(Stored records)
----
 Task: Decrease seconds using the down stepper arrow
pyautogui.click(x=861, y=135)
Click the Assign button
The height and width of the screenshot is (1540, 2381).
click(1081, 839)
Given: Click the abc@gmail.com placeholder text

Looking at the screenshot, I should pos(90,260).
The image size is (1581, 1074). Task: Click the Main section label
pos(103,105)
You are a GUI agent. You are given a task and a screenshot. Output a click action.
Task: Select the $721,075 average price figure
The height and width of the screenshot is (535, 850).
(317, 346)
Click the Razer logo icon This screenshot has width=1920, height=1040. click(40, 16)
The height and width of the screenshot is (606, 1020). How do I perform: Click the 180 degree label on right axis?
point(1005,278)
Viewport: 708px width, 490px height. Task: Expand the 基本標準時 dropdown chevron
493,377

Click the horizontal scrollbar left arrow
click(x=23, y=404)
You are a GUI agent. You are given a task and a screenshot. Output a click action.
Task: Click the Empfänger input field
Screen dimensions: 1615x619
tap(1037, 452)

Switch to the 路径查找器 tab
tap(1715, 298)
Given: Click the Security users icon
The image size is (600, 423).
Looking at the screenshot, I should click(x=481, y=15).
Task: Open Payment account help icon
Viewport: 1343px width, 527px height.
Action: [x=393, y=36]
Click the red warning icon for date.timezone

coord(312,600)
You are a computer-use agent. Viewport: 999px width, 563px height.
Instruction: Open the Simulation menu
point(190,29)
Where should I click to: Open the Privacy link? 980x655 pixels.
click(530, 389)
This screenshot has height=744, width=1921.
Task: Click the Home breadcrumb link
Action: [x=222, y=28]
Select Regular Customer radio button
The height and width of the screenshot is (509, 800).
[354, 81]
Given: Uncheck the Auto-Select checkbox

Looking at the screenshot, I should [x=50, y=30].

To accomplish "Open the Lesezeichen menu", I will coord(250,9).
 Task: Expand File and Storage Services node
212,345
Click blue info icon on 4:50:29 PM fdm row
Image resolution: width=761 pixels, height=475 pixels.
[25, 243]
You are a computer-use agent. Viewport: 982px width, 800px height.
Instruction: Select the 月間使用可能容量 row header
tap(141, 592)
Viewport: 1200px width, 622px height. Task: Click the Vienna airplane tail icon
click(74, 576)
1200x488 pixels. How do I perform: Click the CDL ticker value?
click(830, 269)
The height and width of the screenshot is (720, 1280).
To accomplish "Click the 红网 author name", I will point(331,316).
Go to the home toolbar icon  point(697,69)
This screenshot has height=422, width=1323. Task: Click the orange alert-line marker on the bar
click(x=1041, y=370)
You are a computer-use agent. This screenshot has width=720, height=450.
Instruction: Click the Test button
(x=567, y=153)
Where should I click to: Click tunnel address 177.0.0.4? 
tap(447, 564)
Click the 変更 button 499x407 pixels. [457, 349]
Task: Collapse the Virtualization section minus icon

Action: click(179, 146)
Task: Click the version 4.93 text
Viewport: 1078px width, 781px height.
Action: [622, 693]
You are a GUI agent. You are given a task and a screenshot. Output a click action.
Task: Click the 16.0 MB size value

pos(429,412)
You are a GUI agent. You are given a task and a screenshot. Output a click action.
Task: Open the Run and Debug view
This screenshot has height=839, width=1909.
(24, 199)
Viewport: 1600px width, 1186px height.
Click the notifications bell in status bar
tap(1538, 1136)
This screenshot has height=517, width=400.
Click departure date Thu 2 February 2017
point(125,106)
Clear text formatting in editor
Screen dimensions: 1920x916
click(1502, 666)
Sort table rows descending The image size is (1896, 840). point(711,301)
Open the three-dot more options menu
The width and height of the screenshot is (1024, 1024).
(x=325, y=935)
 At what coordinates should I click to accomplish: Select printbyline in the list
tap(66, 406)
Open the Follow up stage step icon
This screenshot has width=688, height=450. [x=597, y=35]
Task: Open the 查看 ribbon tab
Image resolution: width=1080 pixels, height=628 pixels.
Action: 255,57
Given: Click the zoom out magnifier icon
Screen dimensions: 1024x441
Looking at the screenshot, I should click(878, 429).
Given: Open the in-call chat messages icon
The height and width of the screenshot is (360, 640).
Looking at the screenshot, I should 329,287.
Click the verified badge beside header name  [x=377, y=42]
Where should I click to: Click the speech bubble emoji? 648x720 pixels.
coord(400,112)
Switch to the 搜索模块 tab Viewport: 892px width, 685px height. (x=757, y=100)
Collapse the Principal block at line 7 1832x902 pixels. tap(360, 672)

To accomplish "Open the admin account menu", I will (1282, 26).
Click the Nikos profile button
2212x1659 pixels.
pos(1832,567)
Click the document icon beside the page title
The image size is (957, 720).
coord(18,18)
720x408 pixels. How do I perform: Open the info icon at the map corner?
----
Lines holding the word "beside" are the answer; copy every one from the records above.

Click the verified badge beside header name  [x=377, y=42]
Click the document icon beside the page title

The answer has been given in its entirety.